Eso volvió a Haití una “dictadura” de facto, asegura Patrice Dumont, uno de los senadores.
Dijo que incluso si el gobierno actual estuviera dispuesto a celebrar elecciones, es imposible saber si serían posibles debido al firme control de las pandillas en la ciudad.
“Los ciudadanos están perdiendo la confianza en su país. (Haití) se enfrenta a la degradación social”, agrega Dumont. “Ya éramos un país pobre y nos empobrecimos más por esta crisis política”.
Al mismo tiempo, los líderes de pandillas como Cherizier han invocado cada vez más el lenguaje político, apuntando al final de los mandatos de los senadores para cuestionar el poder de Henry.
“El gobierno de Ariel Henry es un gobierno de facto. Es un gobierno que no tiene legitimidad”, afirma Cherizier.
Cherizier, con una pistola metida en la parte trasera de sus pantalones vaqueros, llevó a la AP por su territorio en La Saline, explicando las duras condiciones en las que viven las comunidades. Niega las acusaciones en su contra y afirma que las sanciones que le han impuesto se basan en mentiras.
Cherizier, que no quiso decir a la AP de dónde procedía su dinero, afirma que sólo intenta proporcionar seguridad y mejorar las condiciones en las zonas que controla.
Cherizier caminó entre montones de basura y pasó junto a niños desnutridos que trataban de vender un iPhone con una foto de su rostro en la parte posterior. Un dron de su equipo a cargo de su seguridad personal lo sigue mientras atraviesa hileras de casas abarrotadas hechas de láminas de metal y tablones de madera.
Seguido por un grupo de hombres fuertemente armados y encapuchados, no permitió que AP grabara ni tomara fotos de sus guardias ni de sus armas.
“Somos los malos, pero no somos los malos-malos”, asegura uno de los hombres a una videoperiodista de la AP mientras la conducía a través de un mercado repleto.
Aunque algunos han conjeturado que Cherizier se postularía para el cargo si se celebraran elecciones, Cherizier insiste en que no lo haría.
Lo que está claro, recalca McDermott, de InSight Crime, es que las pandillas están cosechando recompensas entre el caos político.
InSight Crime calcula que antes del asesinato del presidente, la federación de pandillas de Cherizier, el G9, obtenía la mitad de su dinero del propio gobierno, el 30% de los secuestros y el 20% de las extorsiones. Después del asesinato, la financiación del gobierno se redujo significativamente, según la organización.
Sin embargo, sus pandillas ganaron mucho poder después de que su grupo bloqueó la distribución de combustible de una terminal clave de hidrocarburos de Puerto Príncipe durante dos meses a fines del año pasado.

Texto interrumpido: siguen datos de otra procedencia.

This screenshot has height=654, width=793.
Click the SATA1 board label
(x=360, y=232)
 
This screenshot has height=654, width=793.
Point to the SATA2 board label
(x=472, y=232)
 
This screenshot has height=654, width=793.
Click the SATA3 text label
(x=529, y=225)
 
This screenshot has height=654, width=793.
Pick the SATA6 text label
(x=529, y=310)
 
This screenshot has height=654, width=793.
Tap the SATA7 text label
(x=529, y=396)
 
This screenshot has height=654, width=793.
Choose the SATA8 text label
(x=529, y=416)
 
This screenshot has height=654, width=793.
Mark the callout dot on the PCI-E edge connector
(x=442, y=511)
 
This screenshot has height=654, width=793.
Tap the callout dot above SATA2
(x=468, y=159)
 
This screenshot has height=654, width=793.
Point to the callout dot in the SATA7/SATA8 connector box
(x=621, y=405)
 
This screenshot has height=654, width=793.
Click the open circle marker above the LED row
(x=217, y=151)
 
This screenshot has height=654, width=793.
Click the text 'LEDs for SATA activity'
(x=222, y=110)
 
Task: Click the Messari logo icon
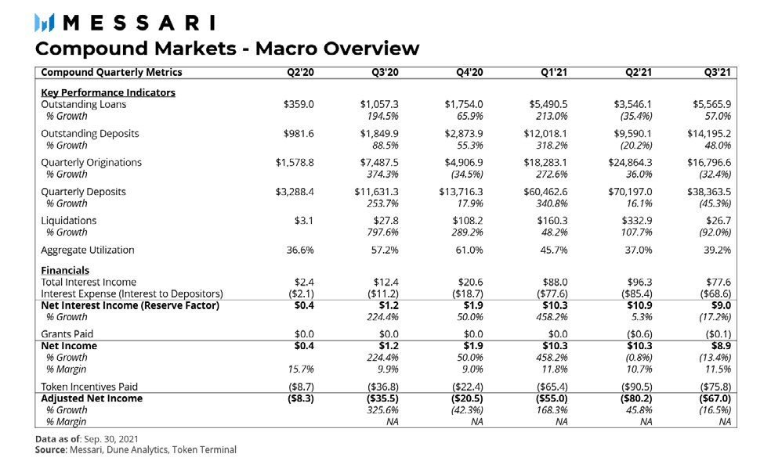tap(45, 23)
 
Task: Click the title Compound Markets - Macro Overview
tap(227, 49)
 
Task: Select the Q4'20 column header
tap(469, 73)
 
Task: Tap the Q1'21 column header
tap(554, 73)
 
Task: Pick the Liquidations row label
tap(69, 221)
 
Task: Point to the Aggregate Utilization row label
tap(88, 250)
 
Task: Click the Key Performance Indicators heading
tap(108, 92)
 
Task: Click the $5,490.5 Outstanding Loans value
tap(546, 104)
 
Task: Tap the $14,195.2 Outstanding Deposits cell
tap(710, 133)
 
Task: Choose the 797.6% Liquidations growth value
tap(382, 232)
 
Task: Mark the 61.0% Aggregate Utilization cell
tap(469, 250)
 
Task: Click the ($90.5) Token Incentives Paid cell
tap(635, 387)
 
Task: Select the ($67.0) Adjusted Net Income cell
tap(714, 398)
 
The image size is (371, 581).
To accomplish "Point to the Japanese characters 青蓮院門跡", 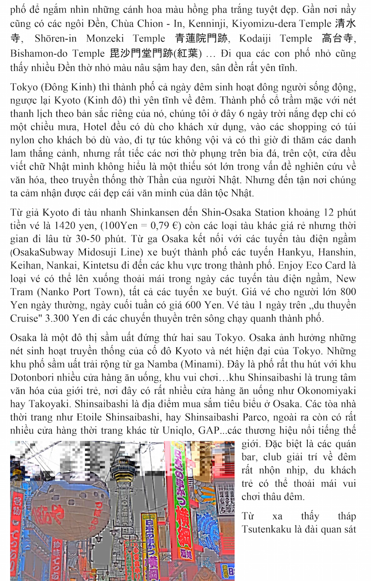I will tap(203, 38).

El bloqueo paralizó al país en medio de un brote de cólera y dio bases a otras pandillas para expandirse. Cherizier afirmó que el bloqueo fue en protesta por el aumento de la inflación, la corrupción gubernamental y la profundización de la desigualdad en Haití.
En la actualidad, el G9 controla gran parte del centro de Puerto Príncipe y lucha por el poder en otros lugares del país.
“Desde hace mucho tiempo el Frankenstein político perdió el control del monstruo de las pandillas”, advierte McDermott. “Ahora están arrasando todo el país sin restricciones, ganando dinero de cualquier forma que puedan, principalmente secuestrando”.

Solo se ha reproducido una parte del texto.